Lux - Down

Incident Report for Darren Nathanael's Infra

Postmortem

So, the techs left the install media for the Junos in the unit. So when it rebooted, it booted into the installer and was waiting to be used. I can't believe it; they pulled it, rebooted, and went back into the OS. I literally told them to throw the USB key out 4 years ago. It has Junos 18 on it, absolute clownery.

Posted Oct 08, 2024 - 22:30 UTC

Resolved

We've found the core issue, everything is alive and happy now.
Posted Oct 08, 2024 - 22:21 UTC

Identified

We're live! Some of the routers own anti DDoS protection was acting up and causing it to drop ARP's; hence the CPU Spike.
Posted Oct 08, 2024 - 19:53 UTC

Update

LUX MX' Core router CPU usage before the traffic drop. https://lore.dpaste.org/g/xAmUhO.png
Posted Oct 08, 2024 - 15:00 UTC

Update

As we are nearing the 1-hour mark, here's a quick breakdown: (GMT -7)

- At around [13:20 UTC] 6:20 this morning, there was an issue with traffic to/from the router wasn't routing.

- Significant increase in router CPU usage leading up to this incident.

- Despite sending the router for a reboot, it has not yet returned online.

- Router may still be in the process of rebooting, it might still be in the midst of trying to reboot (stuck kernel thread, etc.).

- Luxconnect was contacted, but no immediate assistance was available they're like ("Dave's not here man"), But here's hoping a tech comes back ASAP

- Reached out to http://root.lu for support and awaiting a response.

- Requested the data center to pull the power in an effort to resolve the situation.
Posted Oct 08, 2024 - 14:27 UTC

Update

We’ve sent off an email to LuxConnect, since the router reboot obviously didn’t go happily.
Posted Oct 08, 2024 - 13:56 UTC

Update

The current issue appears to be related to the network, but we are still investigating to pinpoint the exact cause.
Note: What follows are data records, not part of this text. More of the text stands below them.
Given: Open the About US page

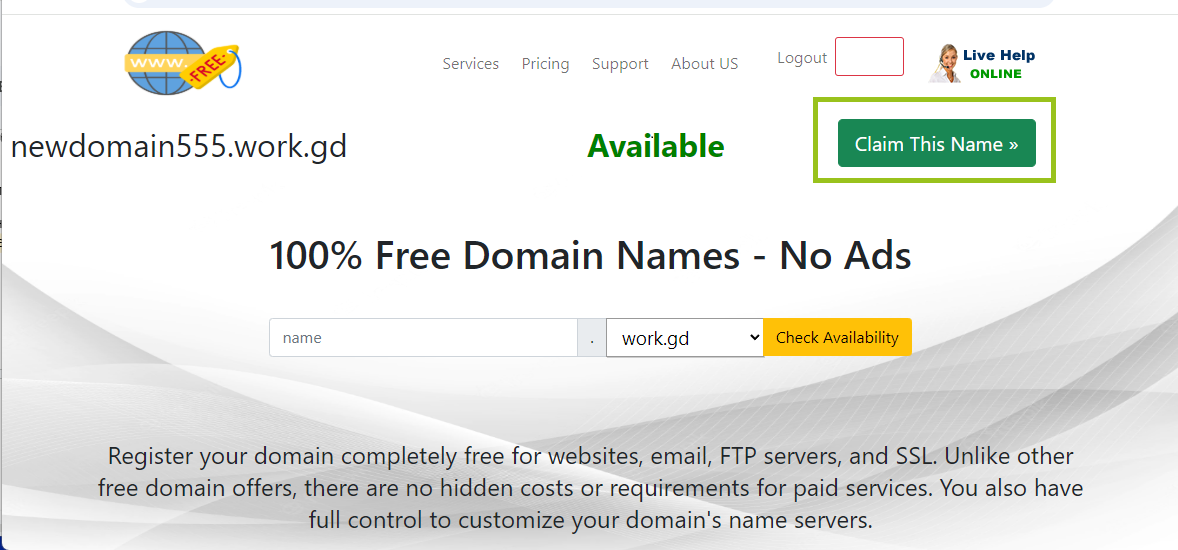Looking at the screenshot, I should (705, 64).

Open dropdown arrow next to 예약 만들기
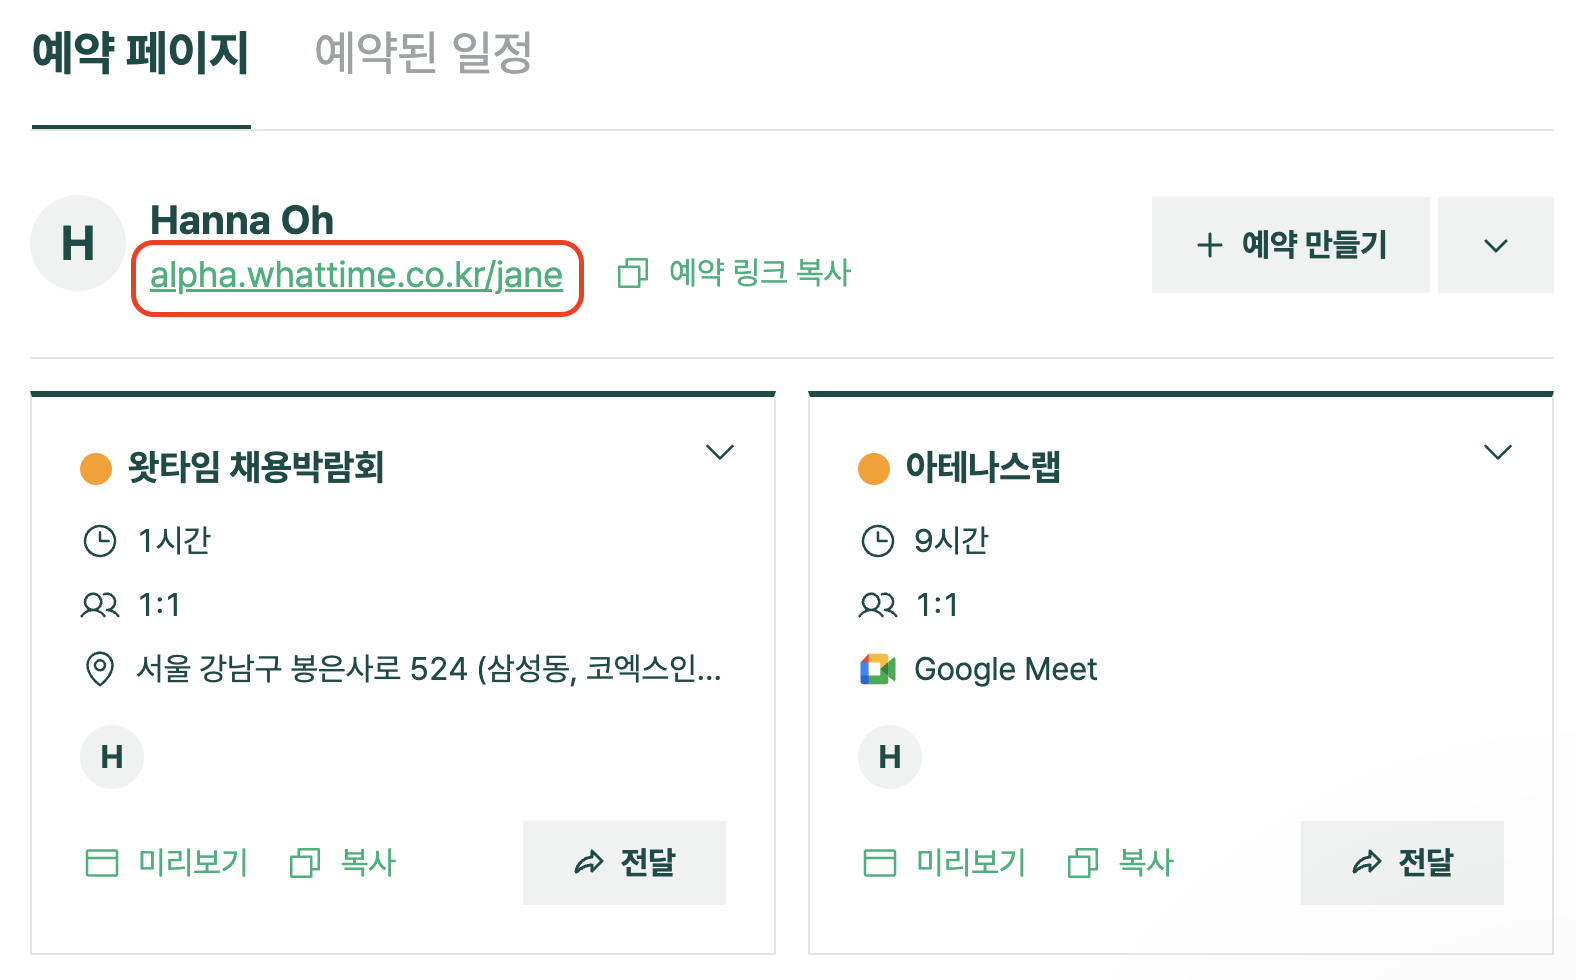(1495, 245)
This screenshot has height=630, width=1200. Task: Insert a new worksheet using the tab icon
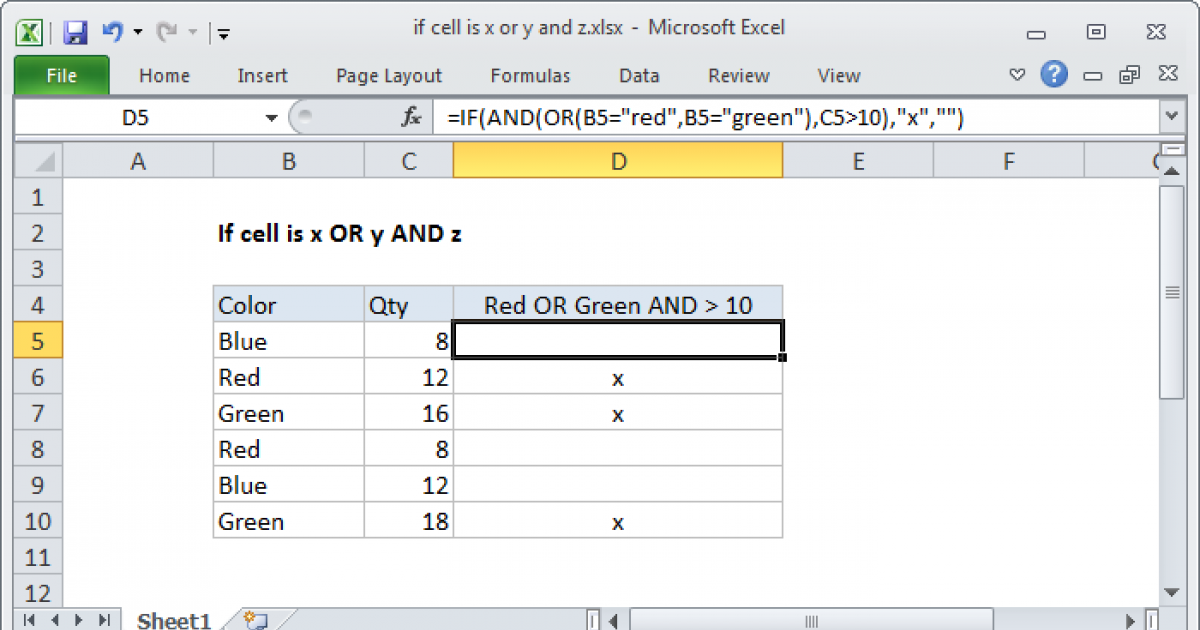point(253,620)
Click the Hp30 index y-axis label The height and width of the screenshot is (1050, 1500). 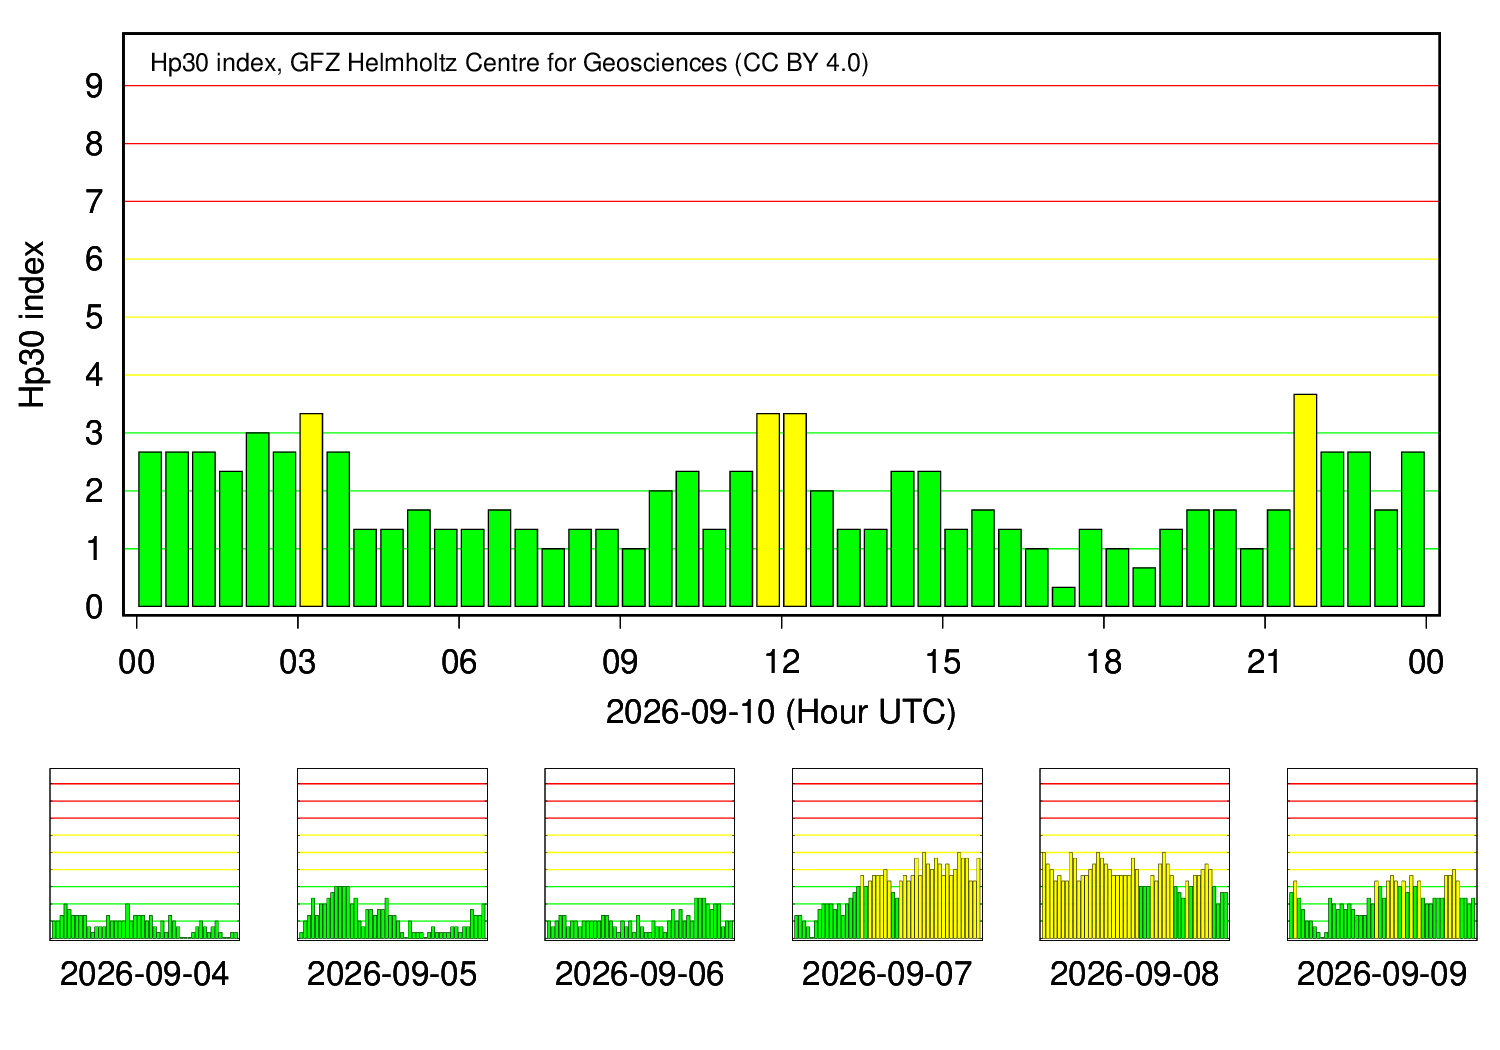pyautogui.click(x=33, y=324)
We are trying to determine if the problem is limited to the router level or if it extends further upstream in the network stack.
Posted Oct 08, 2024 - 13:42 UTC

Update

We're waiting on Juniper MX204 core to reboot, MX' takes 5 min exact to reboot.
Posted Oct 08, 2024 - 13:33 UTC

Update

We're rebooting the core router.
Posted Oct 08, 2024 - 13:30 UTC

Investigating

We are currently investigating this issue.
Posted Oct 08, 2024 - 13:27 UTC
This incident affected: Public Infrastructure (cPanel Enterprise Shared Hosting - Lux, DA Enterprise Shared Hosting - Lux) and Core Infrastructure (Billing Panel).